Member of the National Assembly
- In office 5 March 1967 – 22 May 1981
- Preceded by: Léopold Héder
- Succeeded by: Élie Castor
- Constituency: French Guiana

Senator for Oubangui-Chari
- In office 18 May 1952 – 5 May 1959

Personal details
- Born: Hector Joseph Riviérez 19 March 1913 Cayenne, French Guiana
- Died: 26 May 2003 (aged 90) Paris, France
- Party: RPR

= Hector Riviérez =

French politician and lawyer

Hector Joseph Riviérez (19 March 1913 – 26 May 2003) was a French lawyer and politician. He served as a Deputy for French Guiana in the National Assembly from 1967 to 1981 and as a Senator representing the Oubangui-Chari territory (present-day Central African Republic) from 1952 to 1959.

== Early life and legal career ==
Born in Cayenne, Riviérez moved to mainland France to pursue legal studies. He was admitted to the Paris Bar in 1936. During his early career, he served as secretary of the Conférence du stage and president of the Union of Young Lawyers of Paris (UJA de Paris).

== Political career ==
In May 1952, Riviérez was elected to the Council of the Republic (Senate) representing Oubangui-Chari.
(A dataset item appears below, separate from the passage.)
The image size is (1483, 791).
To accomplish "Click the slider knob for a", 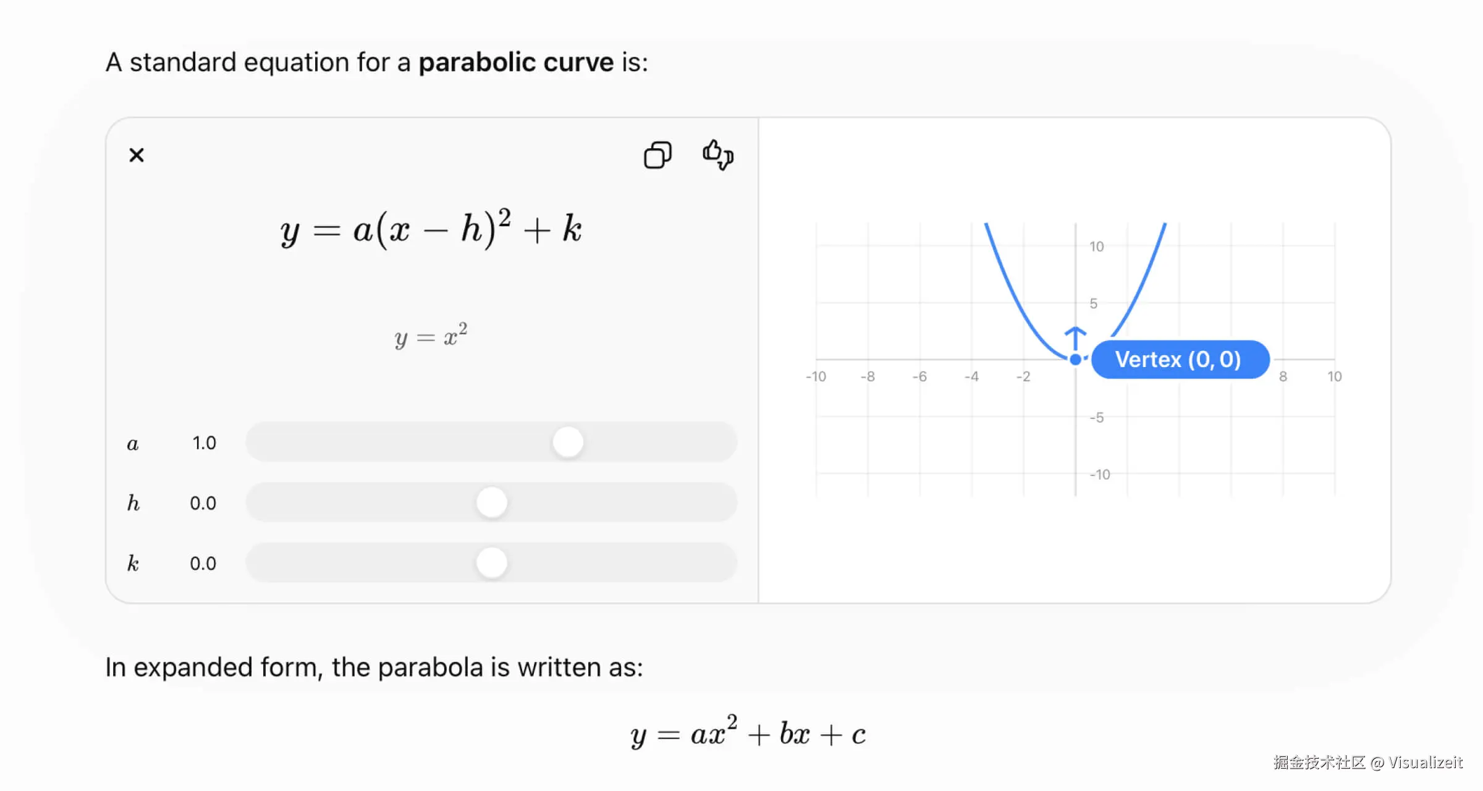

He held this seat until May 1959, serving as a member of the Independent Republicans group. During the transition of French colonies to independence, he participated in the formation of the legislative institutions of the Central African Republic.

Returning to his native French Guiana, Riviérez was elected as a deputy to the National Assembly in 1967. He was re-elected in 1968, 1973, and 1978. In the Assembly, he aligned with the Gaullist movements, including the Union of Democrats for the Republic (UDR) and the Rally for the Republic (RPR). He was a proponent of the departmentalization of the territory within the French Republic.

Beyond his national parliamentary duties, Riviérez served as a member of the European Parliament between 1973 and 1984, contributing to the European Progressive Democrats group. He did not seek re-election to the National Assembly in 1981 and was succeeded by Élie Castor.